— DATA SECTION —
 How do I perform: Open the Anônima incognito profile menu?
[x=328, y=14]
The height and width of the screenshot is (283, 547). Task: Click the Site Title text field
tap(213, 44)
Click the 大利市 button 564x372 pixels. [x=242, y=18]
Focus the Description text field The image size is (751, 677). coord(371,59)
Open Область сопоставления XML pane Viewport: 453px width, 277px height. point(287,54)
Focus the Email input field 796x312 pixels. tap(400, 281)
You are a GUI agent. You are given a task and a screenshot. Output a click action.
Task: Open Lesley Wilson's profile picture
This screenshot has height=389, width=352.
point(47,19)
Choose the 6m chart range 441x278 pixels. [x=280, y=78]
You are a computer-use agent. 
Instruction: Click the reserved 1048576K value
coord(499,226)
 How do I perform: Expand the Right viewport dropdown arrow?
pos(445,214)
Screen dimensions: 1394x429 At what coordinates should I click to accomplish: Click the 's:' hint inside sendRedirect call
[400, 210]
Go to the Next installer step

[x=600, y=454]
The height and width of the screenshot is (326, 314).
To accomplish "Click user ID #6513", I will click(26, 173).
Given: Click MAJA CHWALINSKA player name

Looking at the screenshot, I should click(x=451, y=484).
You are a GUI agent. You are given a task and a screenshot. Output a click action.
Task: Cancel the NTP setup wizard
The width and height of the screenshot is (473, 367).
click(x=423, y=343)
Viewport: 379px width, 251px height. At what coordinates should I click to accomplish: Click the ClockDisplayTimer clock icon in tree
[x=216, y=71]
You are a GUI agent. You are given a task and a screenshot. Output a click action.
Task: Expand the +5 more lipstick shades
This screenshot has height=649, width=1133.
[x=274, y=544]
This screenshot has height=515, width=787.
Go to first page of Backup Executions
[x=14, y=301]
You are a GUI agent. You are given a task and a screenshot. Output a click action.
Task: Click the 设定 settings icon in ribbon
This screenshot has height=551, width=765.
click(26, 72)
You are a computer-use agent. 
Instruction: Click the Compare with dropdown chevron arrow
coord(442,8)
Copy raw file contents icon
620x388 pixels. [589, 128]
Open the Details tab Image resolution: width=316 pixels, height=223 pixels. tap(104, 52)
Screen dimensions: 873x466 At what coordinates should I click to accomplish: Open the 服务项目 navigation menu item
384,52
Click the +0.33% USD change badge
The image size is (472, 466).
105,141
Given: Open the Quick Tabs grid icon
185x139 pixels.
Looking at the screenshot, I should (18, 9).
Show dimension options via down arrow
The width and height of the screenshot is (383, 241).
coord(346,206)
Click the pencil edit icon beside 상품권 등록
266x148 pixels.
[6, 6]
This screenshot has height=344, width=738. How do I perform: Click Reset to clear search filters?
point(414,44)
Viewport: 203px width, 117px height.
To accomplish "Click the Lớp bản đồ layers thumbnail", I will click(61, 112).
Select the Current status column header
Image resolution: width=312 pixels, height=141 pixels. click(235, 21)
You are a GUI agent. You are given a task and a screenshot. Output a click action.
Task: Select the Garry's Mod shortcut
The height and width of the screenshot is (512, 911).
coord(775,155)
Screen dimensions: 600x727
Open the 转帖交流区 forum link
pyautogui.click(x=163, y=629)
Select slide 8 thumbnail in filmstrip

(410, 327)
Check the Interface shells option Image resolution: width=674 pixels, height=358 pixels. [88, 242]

— WORK TO BE COMPLETED —
Copy out each record word for word.

— SOLUTION —
 How do I perform: Open the Anônima incognito profile menu?
[x=328, y=14]
The height and width of the screenshot is (283, 547). Task: Click the Site Title text field
tap(213, 44)
Click the 大利市 button 564x372 pixels. [x=242, y=18]
Focus the Description text field The image size is (751, 677). coord(371,59)
Open Область сопоставления XML pane Viewport: 453px width, 277px height. point(287,54)
Focus the Email input field 796x312 pixels. tap(400, 281)
You are a GUI agent. You are given a task and a screenshot. Output a click action.
Task: Open Lesley Wilson's profile picture
This screenshot has height=389, width=352.
point(47,19)
Choose the 6m chart range 441x278 pixels. [x=280, y=78]
You are a computer-use agent. 
Instruction: Click the reserved 1048576K value
coord(499,226)
 How do I perform: Expand the Right viewport dropdown arrow?
pos(445,214)
Screen dimensions: 1394x429 At what coordinates should I click to accomplish: Click the 's:' hint inside sendRedirect call
[400, 210]
Go to the Next installer step

[x=600, y=454]
The height and width of the screenshot is (326, 314).
To accomplish "Click user ID #6513", I will click(26, 173).
Given: Click MAJA CHWALINSKA player name

Looking at the screenshot, I should click(x=451, y=484).
You are a GUI agent. You are given a task and a screenshot. Output a click action.
Task: Cancel the NTP setup wizard
The width and height of the screenshot is (473, 367).
click(x=423, y=343)
Viewport: 379px width, 251px height. At what coordinates should I click to accomplish: Click the ClockDisplayTimer clock icon in tree
[x=216, y=71]
You are a GUI agent. You are given a task and a screenshot. Output a click action.
Task: Expand the +5 more lipstick shades
This screenshot has height=649, width=1133.
[x=274, y=544]
This screenshot has height=515, width=787.
Go to first page of Backup Executions
[x=14, y=301]
You are a GUI agent. You are given a task and a screenshot. Output a click action.
Task: Click the 设定 settings icon in ribbon
This screenshot has height=551, width=765.
click(26, 72)
You are a computer-use agent. 
Instruction: Click the Compare with dropdown chevron arrow
coord(442,8)
Copy raw file contents icon
620x388 pixels. [589, 128]
Open the Details tab Image resolution: width=316 pixels, height=223 pixels. tap(104, 52)
Screen dimensions: 873x466 At what coordinates should I click to accomplish: Open the 服务项目 navigation menu item
384,52
Click the +0.33% USD change badge
The image size is (472, 466).
105,141
Given: Open the Quick Tabs grid icon
185x139 pixels.
Looking at the screenshot, I should (18, 9).
Show dimension options via down arrow
The width and height of the screenshot is (383, 241).
coord(346,206)
Click the pencil edit icon beside 상품권 등록
266x148 pixels.
[6, 6]
This screenshot has height=344, width=738. How do I perform: Click Reset to clear search filters?
point(414,44)
Viewport: 203px width, 117px height.
To accomplish "Click the Lớp bản đồ layers thumbnail", I will click(61, 112).
Select the Current status column header
Image resolution: width=312 pixels, height=141 pixels. click(235, 21)
You are a GUI agent. You are given a task and a screenshot. Output a click action.
Task: Select the Garry's Mod shortcut
The height and width of the screenshot is (512, 911).
coord(775,155)
Screen dimensions: 600x727
Open the 转帖交流区 forum link
pyautogui.click(x=163, y=629)
Select slide 8 thumbnail in filmstrip

(410, 327)
Check the Interface shells option Image resolution: width=674 pixels, height=358 pixels. [88, 242]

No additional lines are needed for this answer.